Mój wzrok przykuły jednak jakieś dokumenty, które widniały na szafce nocnej. Ktoś tu pewnie je zostawił. Wiedziałem, że ciekawość to pierwszy stopień do piekła, a szczególnie jeśli to papierki w szpitalu, jednak nie mogłem się oprzeć. Niby to tak ,,przez przypadek’’, aż ujrzałem znane mi nazwisko. Van Asperen. Dunya Van Asperen. Przedawkowanie.

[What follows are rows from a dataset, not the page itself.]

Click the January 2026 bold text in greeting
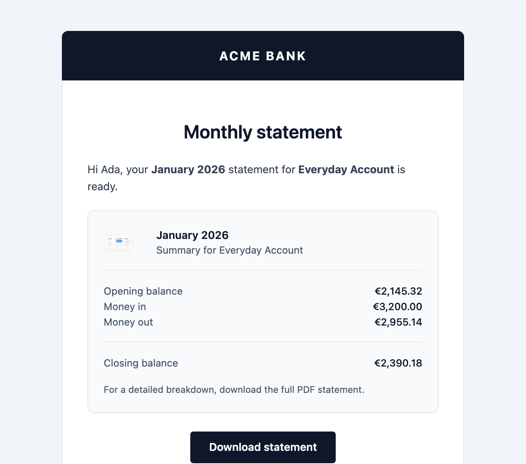Image resolution: width=526 pixels, height=464 pixels. tap(188, 169)
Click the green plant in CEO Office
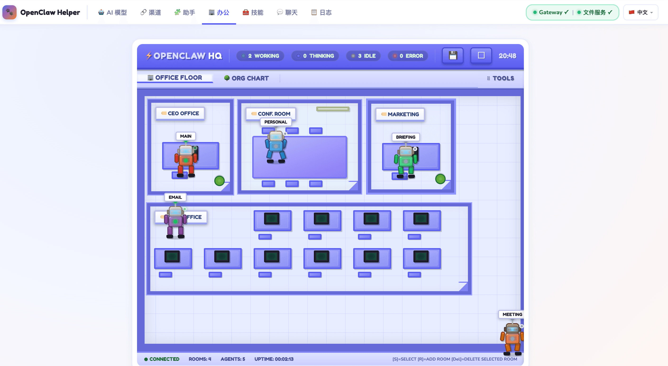 point(219,181)
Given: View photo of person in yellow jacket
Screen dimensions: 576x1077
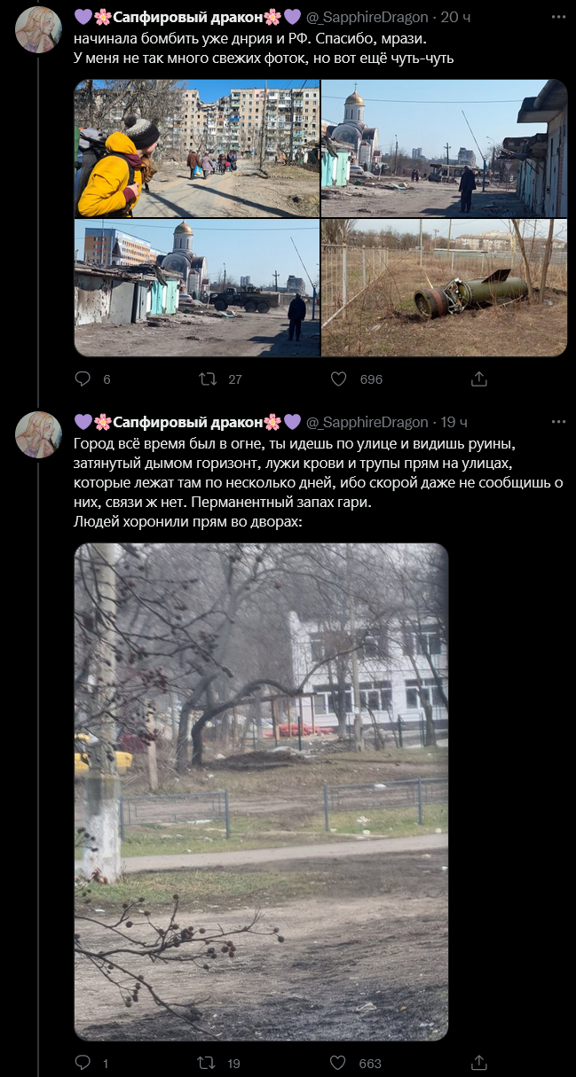Looking at the screenshot, I should pos(196,148).
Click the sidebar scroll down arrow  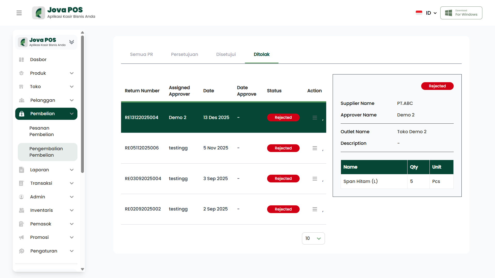82,269
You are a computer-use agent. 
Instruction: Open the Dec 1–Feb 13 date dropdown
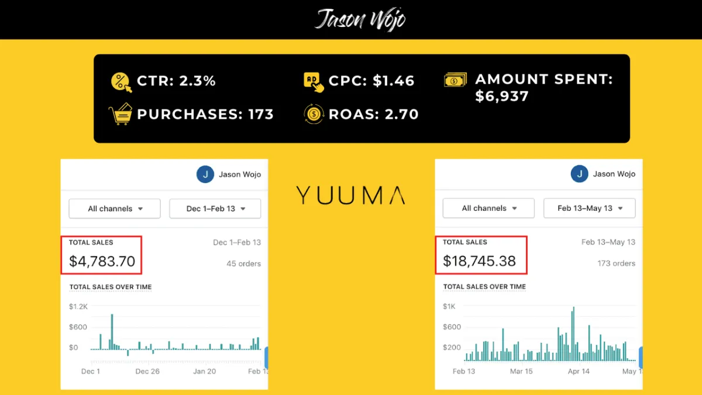pos(215,208)
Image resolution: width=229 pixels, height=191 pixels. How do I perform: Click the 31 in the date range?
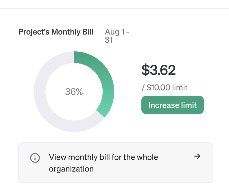click(108, 40)
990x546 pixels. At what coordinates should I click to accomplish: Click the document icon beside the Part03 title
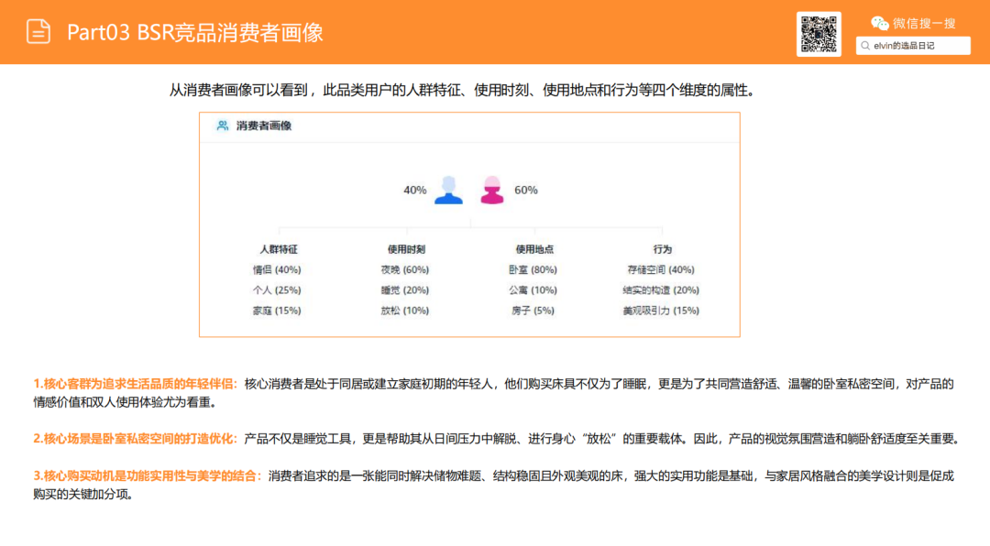[x=38, y=32]
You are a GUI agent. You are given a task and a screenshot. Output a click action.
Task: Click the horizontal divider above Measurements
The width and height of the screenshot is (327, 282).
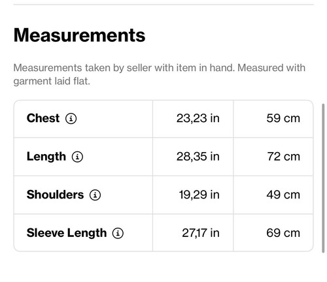(x=164, y=5)
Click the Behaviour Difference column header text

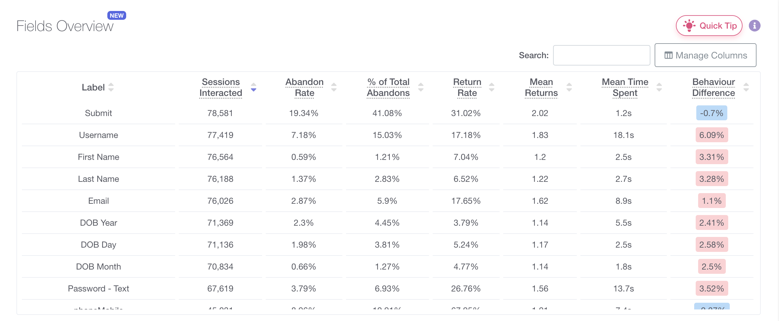coord(713,87)
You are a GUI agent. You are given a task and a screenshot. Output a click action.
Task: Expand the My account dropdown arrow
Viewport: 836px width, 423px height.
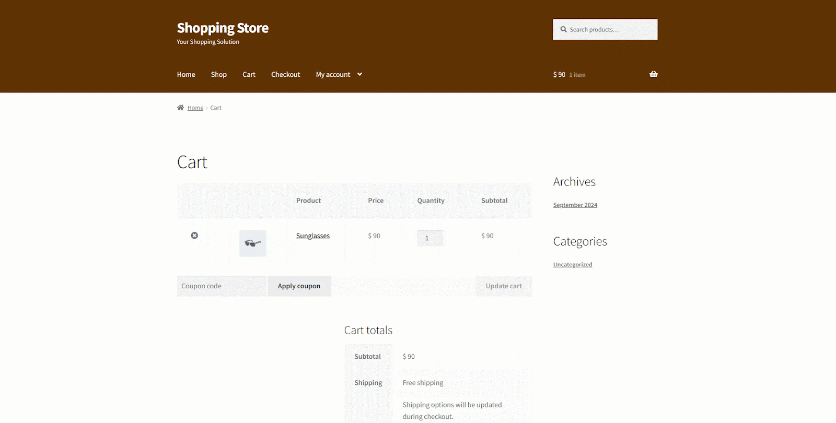359,74
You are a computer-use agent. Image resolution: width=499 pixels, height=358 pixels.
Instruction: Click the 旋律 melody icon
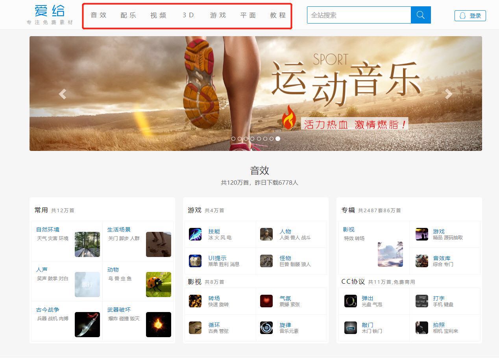click(266, 328)
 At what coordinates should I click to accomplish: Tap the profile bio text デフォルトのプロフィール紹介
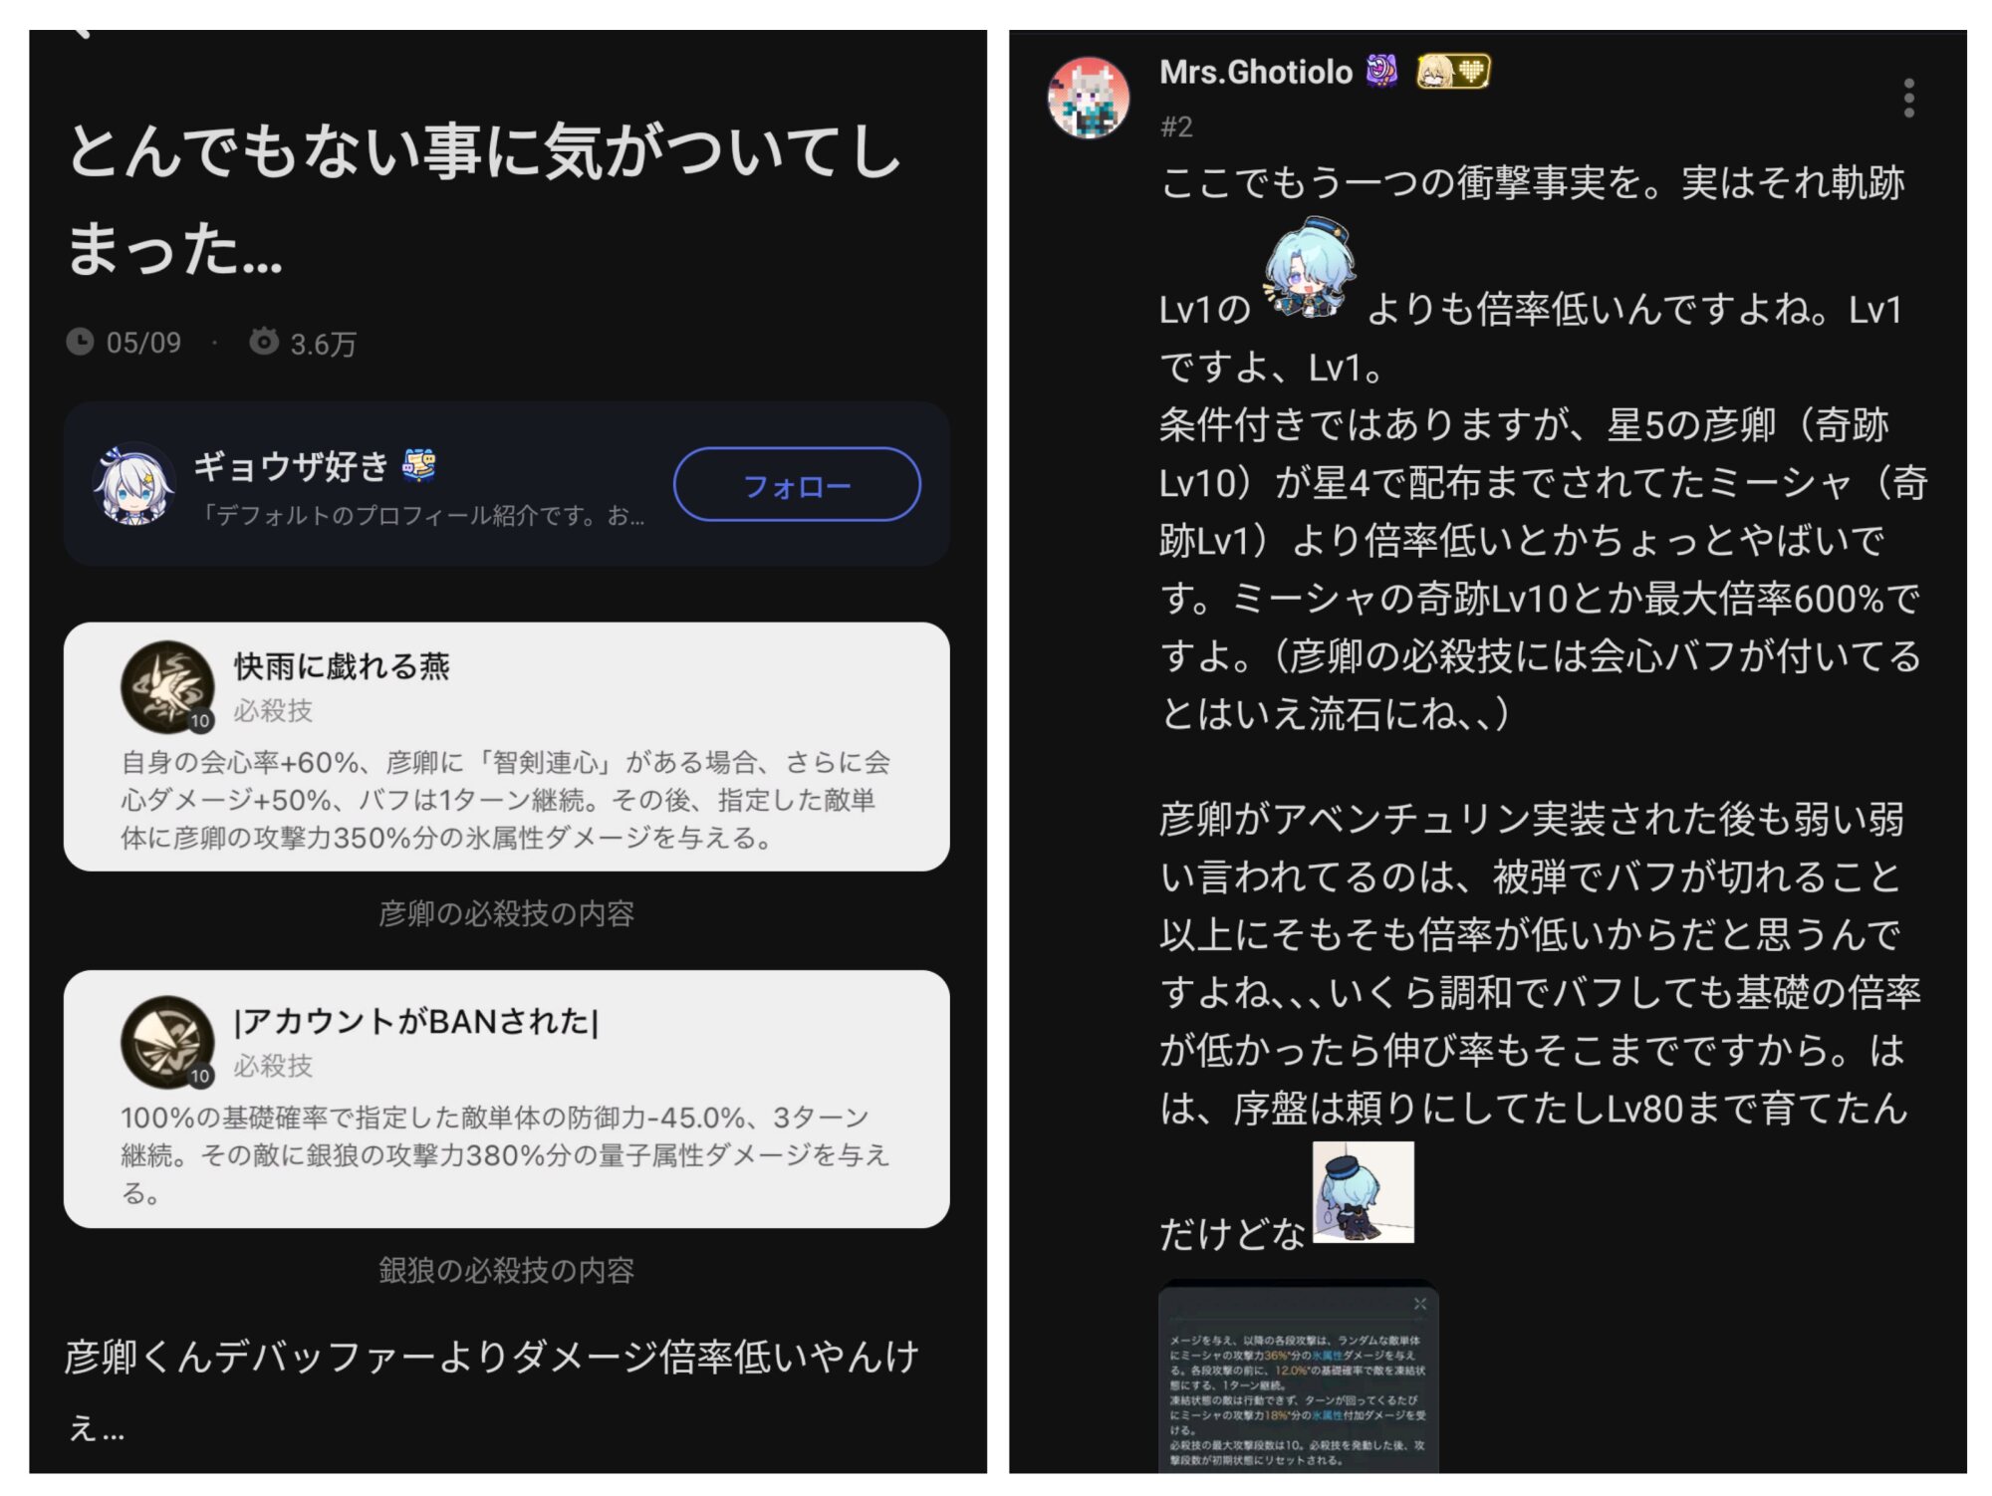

Złapałem się za głowę. Już wszystko było jasne. To tak jakby teraz Marzi stała się krzywda. Zrobiłbym wszystko, aby skontaktować się z mamą, a może nawet do niej przyjechać. Przedawkowanie to w końcu nie jest łatwy temat.
– W czymś pomóc? – Blady pielęgniarz o bujnych ciemnobrązowych włosach wszedł do sali.
– Gdzie jest sala Sto sześćdziesiąt siedem? – przeniosłem wzrok na pracownika.
– Przepraszam Emiliano, jednakże to nie twój oddział. Pomagasz tutaj. Nie chce mieć przez ciebie, tym bardziej takiego szczeniaka, który pracuje tu tylko dlatego, że mieszkasz u chorych dziadków i musisz zarobić.